Activity:
Print the whole listing again, exactly as it stands.

___ Data shown ___

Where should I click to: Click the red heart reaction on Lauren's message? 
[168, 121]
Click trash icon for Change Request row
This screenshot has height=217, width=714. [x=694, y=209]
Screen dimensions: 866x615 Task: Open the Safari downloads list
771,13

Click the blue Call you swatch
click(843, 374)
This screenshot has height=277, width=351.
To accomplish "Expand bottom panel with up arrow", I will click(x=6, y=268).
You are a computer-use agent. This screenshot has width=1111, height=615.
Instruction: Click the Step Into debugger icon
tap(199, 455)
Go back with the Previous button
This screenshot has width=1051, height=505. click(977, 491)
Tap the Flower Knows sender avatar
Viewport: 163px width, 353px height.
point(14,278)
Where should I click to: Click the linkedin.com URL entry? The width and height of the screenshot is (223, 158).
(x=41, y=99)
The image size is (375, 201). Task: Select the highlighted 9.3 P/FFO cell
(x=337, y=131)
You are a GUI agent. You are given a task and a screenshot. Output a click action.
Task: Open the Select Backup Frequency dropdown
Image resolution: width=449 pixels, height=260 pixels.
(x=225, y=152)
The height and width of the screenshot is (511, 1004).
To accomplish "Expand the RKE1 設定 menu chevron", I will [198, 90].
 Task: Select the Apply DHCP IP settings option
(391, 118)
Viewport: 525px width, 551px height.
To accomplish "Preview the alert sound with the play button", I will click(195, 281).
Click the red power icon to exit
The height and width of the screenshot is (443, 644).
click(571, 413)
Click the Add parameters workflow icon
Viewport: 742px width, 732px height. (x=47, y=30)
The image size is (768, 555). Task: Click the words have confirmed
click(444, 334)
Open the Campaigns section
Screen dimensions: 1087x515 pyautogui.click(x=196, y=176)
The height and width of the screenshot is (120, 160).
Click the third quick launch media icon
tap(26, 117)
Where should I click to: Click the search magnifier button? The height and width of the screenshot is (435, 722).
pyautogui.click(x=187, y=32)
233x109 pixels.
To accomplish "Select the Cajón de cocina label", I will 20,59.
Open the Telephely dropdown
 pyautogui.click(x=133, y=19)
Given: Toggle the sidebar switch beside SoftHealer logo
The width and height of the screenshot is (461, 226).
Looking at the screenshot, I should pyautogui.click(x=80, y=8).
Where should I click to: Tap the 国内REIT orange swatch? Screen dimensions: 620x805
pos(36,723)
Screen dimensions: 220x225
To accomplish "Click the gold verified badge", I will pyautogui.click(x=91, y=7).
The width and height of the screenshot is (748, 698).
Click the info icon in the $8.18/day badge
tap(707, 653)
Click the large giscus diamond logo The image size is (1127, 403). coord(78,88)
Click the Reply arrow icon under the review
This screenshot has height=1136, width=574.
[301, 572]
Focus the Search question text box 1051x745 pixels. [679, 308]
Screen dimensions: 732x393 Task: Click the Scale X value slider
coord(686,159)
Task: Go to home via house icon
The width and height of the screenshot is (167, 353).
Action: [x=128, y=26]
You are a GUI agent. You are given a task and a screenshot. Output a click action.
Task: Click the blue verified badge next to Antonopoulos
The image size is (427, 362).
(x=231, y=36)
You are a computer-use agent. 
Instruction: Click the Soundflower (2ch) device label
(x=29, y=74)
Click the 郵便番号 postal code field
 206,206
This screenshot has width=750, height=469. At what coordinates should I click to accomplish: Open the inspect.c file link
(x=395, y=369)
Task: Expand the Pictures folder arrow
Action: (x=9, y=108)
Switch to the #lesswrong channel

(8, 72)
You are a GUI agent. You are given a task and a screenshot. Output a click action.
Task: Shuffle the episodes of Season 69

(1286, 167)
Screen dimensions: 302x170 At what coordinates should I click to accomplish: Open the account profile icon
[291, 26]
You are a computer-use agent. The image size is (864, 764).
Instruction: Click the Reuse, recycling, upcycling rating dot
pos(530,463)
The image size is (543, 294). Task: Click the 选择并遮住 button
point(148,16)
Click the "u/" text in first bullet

___

Output:
Where should I click to: Click the red heart reaction on Lauren's message? 
[168, 121]
Click trash icon for Change Request row
This screenshot has height=217, width=714. [x=694, y=209]
Screen dimensions: 866x615 Task: Open the Safari downloads list
771,13

Click the blue Call you swatch
click(843, 374)
This screenshot has height=277, width=351.
To accomplish "Expand bottom panel with up arrow", I will click(x=6, y=268).
You are a computer-use agent. This screenshot has width=1111, height=615.
Instruction: Click the Step Into debugger icon
tap(199, 455)
Go back with the Previous button
This screenshot has width=1051, height=505. click(977, 491)
Tap the Flower Knows sender avatar
Viewport: 163px width, 353px height.
point(14,278)
Where should I click to: Click the linkedin.com URL entry? The width and height of the screenshot is (223, 158).
(x=41, y=99)
The image size is (375, 201). Task: Select the highlighted 9.3 P/FFO cell
(x=337, y=131)
You are a GUI agent. You are given a task and a screenshot. Output a click action.
Task: Open the Select Backup Frequency dropdown
Image resolution: width=449 pixels, height=260 pixels.
(x=225, y=152)
The height and width of the screenshot is (511, 1004).
To accomplish "Expand the RKE1 設定 menu chevron", I will [198, 90].
 Task: Select the Apply DHCP IP settings option
(391, 118)
Viewport: 525px width, 551px height.
To accomplish "Preview the alert sound with the play button", I will click(195, 281).
Click the red power icon to exit
The height and width of the screenshot is (443, 644).
click(571, 413)
Click the Add parameters workflow icon
Viewport: 742px width, 732px height. (x=47, y=30)
The image size is (768, 555). Task: Click the words have confirmed
click(444, 334)
Open the Campaigns section
Screen dimensions: 1087x515 pyautogui.click(x=196, y=176)
The height and width of the screenshot is (120, 160).
Click the third quick launch media icon
tap(26, 117)
Where should I click to: Click the search magnifier button? The height and width of the screenshot is (435, 722).
pyautogui.click(x=187, y=32)
233x109 pixels.
To accomplish "Select the Cajón de cocina label", I will 20,59.
Open the Telephely dropdown
 pyautogui.click(x=133, y=19)
Given: Toggle the sidebar switch beside SoftHealer logo
The width and height of the screenshot is (461, 226).
Looking at the screenshot, I should pyautogui.click(x=80, y=8).
Where should I click to: Tap the 国内REIT orange swatch? Screen dimensions: 620x805
pos(36,723)
Screen dimensions: 220x225
To accomplish "Click the gold verified badge", I will pyautogui.click(x=91, y=7).
The width and height of the screenshot is (748, 698).
Click the info icon in the $8.18/day badge
tap(707, 653)
Click the large giscus diamond logo The image size is (1127, 403). coord(78,88)
Click the Reply arrow icon under the review
This screenshot has height=1136, width=574.
[301, 572]
Focus the Search question text box 1051x745 pixels. [679, 308]
Screen dimensions: 732x393 Task: Click the Scale X value slider
coord(686,159)
Task: Go to home via house icon
The width and height of the screenshot is (167, 353).
Action: [x=128, y=26]
You are a GUI agent. You are given a task and a screenshot. Output a click action.
Task: Click the blue verified badge next to Antonopoulos
The image size is (427, 362).
(x=231, y=36)
You are a computer-use agent. 
Instruction: Click the Soundflower (2ch) device label
(x=29, y=74)
Click the 郵便番号 postal code field
 206,206
This screenshot has width=750, height=469. At what coordinates should I click to accomplish: Open the inspect.c file link
(x=395, y=369)
Task: Expand the Pictures folder arrow
Action: (x=9, y=108)
Switch to the #lesswrong channel

(8, 72)
You are a GUI agent. You are given a task and a screenshot. Output a click action.
Task: Shuffle the episodes of Season 69

(1286, 167)
Screen dimensions: 302x170 At what coordinates should I click to accomplish: Open the account profile icon
[291, 26]
You are a computer-use agent. The image size is (864, 764).
Instruction: Click the Reuse, recycling, upcycling rating dot
pos(530,463)
The image size is (543, 294). Task: Click the 选择并遮住 button
point(148,16)
Click the "u/" text in first bullet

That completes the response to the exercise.